Voraussetzung für eine hyperthermische Behandlung ist ein guter Allgemeinzustand. Da die Ganzkörperhyperthermie eine erhebliche kardiopulmonale Belastung für den Patienten mit sich bringt, muss die Herz-, Lungen- und Nierenfunktion durch entsprechende Eingangsuntersuchungen abgeklärt werden. Patienten erhalten vor der Überwärmung ein Beruhigungsmittel und schlafen meist. Am nächsten Tag stellt sich oft ein geradezu euphorisches Gefühl ein, weil während der Hyperthermie die Endorphinausschüttung stark ansteigt. Chemotherapie bedingte Nebenwirkungen wie Übelkeit machen sich erst später bemerkbar.
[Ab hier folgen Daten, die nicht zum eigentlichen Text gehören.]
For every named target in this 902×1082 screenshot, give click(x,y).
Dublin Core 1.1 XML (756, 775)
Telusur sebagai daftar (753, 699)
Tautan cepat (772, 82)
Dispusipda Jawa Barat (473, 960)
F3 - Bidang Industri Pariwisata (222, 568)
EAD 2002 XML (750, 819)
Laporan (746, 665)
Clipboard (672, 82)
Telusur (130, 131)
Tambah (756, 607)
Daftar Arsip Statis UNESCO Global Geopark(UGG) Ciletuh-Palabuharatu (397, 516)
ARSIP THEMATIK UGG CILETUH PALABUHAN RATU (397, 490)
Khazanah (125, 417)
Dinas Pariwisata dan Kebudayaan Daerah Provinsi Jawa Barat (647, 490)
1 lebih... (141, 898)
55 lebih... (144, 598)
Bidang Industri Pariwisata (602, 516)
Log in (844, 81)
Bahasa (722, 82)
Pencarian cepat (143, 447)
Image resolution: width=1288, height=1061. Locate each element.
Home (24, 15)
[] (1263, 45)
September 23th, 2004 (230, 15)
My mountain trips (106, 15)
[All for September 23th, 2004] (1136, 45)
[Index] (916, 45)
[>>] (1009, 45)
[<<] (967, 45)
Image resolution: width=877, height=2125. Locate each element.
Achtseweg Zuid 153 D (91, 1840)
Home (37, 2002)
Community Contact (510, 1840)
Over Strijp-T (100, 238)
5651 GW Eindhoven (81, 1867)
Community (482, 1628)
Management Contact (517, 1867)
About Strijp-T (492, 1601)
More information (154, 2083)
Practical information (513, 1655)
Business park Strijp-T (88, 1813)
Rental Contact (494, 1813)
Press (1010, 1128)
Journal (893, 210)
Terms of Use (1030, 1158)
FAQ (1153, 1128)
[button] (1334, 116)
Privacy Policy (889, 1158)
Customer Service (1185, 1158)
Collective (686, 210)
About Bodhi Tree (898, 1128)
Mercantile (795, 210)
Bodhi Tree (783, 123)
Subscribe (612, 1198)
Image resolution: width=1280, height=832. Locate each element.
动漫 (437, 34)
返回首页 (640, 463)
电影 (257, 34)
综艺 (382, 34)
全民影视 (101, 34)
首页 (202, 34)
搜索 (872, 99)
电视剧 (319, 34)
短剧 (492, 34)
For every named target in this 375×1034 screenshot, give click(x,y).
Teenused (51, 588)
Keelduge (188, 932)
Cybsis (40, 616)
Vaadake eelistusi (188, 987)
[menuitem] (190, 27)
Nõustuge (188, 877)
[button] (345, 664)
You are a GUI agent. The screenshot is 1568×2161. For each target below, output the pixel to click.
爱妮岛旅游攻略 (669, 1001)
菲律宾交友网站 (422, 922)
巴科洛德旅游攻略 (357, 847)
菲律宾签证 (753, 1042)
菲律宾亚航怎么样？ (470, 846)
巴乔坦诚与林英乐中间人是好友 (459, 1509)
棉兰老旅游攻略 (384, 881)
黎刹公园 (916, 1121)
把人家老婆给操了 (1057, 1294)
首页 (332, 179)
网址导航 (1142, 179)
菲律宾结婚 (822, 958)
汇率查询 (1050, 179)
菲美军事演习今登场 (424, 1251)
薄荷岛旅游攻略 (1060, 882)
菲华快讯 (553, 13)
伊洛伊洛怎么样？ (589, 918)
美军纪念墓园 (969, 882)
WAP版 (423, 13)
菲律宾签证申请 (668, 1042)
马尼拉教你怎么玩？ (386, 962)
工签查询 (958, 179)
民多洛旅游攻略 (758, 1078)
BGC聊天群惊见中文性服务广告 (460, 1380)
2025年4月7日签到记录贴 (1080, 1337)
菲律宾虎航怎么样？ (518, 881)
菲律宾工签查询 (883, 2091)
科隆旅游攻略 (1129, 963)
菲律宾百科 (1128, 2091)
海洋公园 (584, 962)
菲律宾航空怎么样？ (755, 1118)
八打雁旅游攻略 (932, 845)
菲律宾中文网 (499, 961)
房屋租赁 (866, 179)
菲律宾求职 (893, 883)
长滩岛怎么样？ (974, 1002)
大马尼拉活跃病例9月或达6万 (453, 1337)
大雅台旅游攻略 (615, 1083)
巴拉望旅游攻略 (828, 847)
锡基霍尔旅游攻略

Dr. Bakhshandeh-Bath: „Jetzt hat an der Lübecker Uniklinik eine weiterführende Studie der Phase III begonnen, bei der die Wirkung einer kombinierten Ganzkörperhyperthermie und Chemotherapie mit der einer al-leinigen Chemotherapie verglichen wird. Für die neue Studie werden noch Pleuramesotheliompatienten bis 65 Jahre gesucht, die bisher keine Chemo- oder Strahlentherapie hatten und sich in guter körperlicher Fassung befinden.“ Sie können sich unter Tel.: 0451-500 23 16 oder Fax: – 500 23 56 bei Dr. Bakhshandeh-Bath informieren und anmelden.

Hyperthermie

Bei der Hyperthermie handelt es sich um eine kontrollierte Erhöhung der Körpertemperatur, die in Verbindung mit anderen Therapien (Chemo- oder Strahlenbehandlungen) gezielt zur Krebsbekämpfung eingesetzt wird. Das künstliche Fieber erhöht die Tumordurchblutung und -sauerstoffsättigung, was ein besseres „Anfluten“ der Medikamente ermöglicht. Die Wirkung der Chemotherapie wird durch die Hyperthermie jedoch nur dann erhöht, wenn die Tumorzellen überhaupt sensibel für entsprechende Zytostatika sind.
Unterschieden wird zwischen drei Arten der Hyperthermie: Die lokale Überwärmung wird in der Regel zur direkten, schnellen Tumorbehandlung im fortgeschrittenen Stadium der Erkrankung eingesetzt. Dadurch soll das Geschwür möglichst effektiv bekämpft werden, um den Zustand des Patienten zu verbessern. Bei der regionalen Hyperthermie wird ein ganzer Bereich des Körpers, wie z.B. das Becken bei einem Blasenkrebs, in die Behandlung einbezogen. Die Ganzkörper-Hyperthermie kann u.a. eingesetzt werden, wenn der Krebs sich bereits an anderer Stelle im Körper angesiedelt und Metastasen gebildet hat.
Die Temperatur wird auf unterschiedliche Art erzeugt: Bei der regionalen Überwärmung umgibt den Patienten ein mit Wasser gefüllter, so genannter Bolus. An der Plexiglasfassade angebrachte Antennen erzeugen wärmespendende Radiowellen, die durch Computer-Steuerungen in den Tumor gelenkt werden. Bei der Ganzkörper-Hyperthermie schaut lediglich der Kopf aus einer thermisch abgeriegelten Hülle heraus. Eine Hyperthermie-Behandlung dauert bis zu fünf Stunden und muss in der Regel mehrfach wiederholt werden, bevor sie entsprechende Wirkung zeigt.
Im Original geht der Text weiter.